#### [Records for the task]
•••

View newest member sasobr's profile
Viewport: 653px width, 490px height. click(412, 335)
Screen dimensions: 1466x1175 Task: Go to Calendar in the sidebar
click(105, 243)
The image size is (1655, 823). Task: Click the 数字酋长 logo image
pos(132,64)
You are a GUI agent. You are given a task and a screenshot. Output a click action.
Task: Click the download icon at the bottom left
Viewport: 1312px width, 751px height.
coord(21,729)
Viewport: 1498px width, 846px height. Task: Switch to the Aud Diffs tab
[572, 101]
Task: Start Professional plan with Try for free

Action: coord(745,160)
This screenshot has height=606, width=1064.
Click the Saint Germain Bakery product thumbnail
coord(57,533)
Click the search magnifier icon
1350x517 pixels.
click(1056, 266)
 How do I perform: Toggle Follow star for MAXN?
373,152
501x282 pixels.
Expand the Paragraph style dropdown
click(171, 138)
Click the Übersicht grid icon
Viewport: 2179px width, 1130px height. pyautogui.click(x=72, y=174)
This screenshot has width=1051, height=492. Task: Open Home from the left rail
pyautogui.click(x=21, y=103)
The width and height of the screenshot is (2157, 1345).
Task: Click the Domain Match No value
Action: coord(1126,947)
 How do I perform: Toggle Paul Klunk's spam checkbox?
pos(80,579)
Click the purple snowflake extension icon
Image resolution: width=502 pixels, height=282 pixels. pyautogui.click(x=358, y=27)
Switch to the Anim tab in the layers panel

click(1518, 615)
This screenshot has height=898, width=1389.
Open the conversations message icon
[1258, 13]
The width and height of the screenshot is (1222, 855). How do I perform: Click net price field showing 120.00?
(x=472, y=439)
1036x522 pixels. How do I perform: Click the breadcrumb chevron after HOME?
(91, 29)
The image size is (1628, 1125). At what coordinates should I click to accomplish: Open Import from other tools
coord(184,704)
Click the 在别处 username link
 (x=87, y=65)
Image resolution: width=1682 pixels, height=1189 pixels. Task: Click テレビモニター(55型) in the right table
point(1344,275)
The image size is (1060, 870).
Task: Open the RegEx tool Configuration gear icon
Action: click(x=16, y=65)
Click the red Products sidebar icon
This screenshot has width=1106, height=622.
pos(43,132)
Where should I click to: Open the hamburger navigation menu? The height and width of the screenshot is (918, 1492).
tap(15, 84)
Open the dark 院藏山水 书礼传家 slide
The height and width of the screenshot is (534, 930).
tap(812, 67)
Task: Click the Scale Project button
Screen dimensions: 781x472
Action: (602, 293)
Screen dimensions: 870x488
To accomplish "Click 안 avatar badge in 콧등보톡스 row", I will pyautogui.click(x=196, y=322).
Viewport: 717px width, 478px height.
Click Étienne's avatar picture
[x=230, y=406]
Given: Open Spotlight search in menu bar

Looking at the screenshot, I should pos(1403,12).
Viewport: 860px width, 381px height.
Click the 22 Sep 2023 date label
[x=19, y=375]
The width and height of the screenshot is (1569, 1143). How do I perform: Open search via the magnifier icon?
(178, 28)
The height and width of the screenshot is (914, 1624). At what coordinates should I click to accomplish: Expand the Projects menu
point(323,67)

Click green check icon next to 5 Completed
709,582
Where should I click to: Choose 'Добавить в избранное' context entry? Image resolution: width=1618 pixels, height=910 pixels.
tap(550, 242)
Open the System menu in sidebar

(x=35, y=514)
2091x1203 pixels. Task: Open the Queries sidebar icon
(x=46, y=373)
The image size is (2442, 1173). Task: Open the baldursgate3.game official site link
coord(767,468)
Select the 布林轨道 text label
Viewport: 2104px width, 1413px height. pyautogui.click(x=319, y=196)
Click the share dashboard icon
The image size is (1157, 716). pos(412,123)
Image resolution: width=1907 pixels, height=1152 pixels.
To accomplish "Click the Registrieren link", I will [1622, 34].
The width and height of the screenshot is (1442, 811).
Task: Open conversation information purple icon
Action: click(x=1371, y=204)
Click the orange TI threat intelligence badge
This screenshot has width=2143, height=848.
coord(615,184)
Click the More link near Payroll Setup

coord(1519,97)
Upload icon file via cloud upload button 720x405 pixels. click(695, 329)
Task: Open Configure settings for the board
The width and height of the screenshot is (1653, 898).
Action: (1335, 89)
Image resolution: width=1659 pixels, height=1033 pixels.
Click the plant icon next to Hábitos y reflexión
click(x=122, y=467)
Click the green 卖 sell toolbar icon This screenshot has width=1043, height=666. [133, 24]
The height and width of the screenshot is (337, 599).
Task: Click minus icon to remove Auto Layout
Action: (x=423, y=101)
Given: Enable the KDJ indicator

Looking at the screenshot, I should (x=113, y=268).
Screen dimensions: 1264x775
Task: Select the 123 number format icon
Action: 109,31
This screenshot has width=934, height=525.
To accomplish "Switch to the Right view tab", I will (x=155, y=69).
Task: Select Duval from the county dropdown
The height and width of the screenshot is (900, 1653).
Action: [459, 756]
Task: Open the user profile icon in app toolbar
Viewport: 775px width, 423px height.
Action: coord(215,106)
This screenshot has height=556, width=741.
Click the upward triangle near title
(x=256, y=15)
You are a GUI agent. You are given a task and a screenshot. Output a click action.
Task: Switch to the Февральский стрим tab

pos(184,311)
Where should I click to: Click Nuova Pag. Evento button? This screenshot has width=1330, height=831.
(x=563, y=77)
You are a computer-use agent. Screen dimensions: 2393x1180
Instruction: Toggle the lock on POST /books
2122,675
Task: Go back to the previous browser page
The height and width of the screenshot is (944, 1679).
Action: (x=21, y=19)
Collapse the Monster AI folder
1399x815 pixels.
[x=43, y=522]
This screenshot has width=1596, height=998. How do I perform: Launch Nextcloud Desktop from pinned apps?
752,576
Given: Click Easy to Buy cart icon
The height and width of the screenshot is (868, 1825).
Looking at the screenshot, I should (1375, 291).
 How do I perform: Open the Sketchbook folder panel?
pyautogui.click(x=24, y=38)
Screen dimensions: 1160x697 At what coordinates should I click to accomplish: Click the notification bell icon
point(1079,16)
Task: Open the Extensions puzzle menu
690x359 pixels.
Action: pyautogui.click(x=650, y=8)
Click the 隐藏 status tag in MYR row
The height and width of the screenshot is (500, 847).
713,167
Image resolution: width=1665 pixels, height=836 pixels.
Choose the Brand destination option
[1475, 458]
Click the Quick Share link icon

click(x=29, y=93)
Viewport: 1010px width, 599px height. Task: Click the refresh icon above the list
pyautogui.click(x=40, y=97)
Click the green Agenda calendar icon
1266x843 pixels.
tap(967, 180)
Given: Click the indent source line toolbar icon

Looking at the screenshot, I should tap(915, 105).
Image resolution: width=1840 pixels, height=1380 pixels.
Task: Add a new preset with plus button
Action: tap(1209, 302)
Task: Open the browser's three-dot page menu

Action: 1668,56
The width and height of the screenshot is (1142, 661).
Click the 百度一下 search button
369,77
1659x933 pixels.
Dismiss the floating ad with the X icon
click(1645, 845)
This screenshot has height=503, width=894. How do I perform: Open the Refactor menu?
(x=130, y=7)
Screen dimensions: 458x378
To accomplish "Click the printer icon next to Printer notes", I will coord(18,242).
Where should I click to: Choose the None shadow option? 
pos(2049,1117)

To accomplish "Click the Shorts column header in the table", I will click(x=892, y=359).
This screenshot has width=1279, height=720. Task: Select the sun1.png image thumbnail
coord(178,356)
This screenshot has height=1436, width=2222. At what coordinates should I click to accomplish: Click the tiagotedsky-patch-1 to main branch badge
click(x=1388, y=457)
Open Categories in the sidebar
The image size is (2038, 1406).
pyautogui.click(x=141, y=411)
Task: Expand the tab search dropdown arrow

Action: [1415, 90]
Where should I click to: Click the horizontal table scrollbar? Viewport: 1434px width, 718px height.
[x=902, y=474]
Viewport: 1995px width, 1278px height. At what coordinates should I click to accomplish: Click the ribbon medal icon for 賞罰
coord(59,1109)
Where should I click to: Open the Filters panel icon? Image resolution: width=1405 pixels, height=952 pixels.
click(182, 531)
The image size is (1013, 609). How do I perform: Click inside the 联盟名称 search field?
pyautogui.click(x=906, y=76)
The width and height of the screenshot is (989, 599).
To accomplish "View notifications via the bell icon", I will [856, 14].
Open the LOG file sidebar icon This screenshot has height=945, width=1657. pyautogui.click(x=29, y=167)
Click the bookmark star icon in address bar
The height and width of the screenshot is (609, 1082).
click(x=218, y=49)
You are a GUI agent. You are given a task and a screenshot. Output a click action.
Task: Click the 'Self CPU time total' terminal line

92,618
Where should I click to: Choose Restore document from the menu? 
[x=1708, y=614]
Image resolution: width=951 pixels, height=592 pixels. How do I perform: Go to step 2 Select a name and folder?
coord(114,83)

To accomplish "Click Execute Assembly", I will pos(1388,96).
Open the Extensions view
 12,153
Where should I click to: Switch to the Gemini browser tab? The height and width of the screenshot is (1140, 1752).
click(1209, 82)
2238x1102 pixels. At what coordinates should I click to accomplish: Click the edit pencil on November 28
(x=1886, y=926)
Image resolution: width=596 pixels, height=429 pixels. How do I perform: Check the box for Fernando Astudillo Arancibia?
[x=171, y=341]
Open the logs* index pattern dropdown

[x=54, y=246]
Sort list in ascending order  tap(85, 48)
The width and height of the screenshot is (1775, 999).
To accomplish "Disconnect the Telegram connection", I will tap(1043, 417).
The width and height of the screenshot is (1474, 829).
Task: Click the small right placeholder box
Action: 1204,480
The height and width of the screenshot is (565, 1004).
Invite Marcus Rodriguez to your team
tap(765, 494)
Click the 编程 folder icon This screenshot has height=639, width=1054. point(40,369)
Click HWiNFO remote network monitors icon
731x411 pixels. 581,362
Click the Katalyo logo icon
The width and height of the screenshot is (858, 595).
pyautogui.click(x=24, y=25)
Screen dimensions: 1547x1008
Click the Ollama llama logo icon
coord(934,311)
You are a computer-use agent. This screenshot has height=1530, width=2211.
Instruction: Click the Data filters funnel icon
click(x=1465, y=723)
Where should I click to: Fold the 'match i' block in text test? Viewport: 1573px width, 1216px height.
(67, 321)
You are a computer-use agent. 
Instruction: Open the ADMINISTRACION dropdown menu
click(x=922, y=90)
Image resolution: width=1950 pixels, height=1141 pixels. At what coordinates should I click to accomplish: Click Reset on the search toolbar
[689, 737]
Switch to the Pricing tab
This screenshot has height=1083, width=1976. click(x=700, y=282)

•••

Only the lines that contain the string "computer" should be copied from the entries above.

#### [Written solution]
You are a computer-use agent. Screen dimensions: 2393x1180
You are a computer-use agent. This screenshot has height=1530, width=2211.
You are a computer-use agent. 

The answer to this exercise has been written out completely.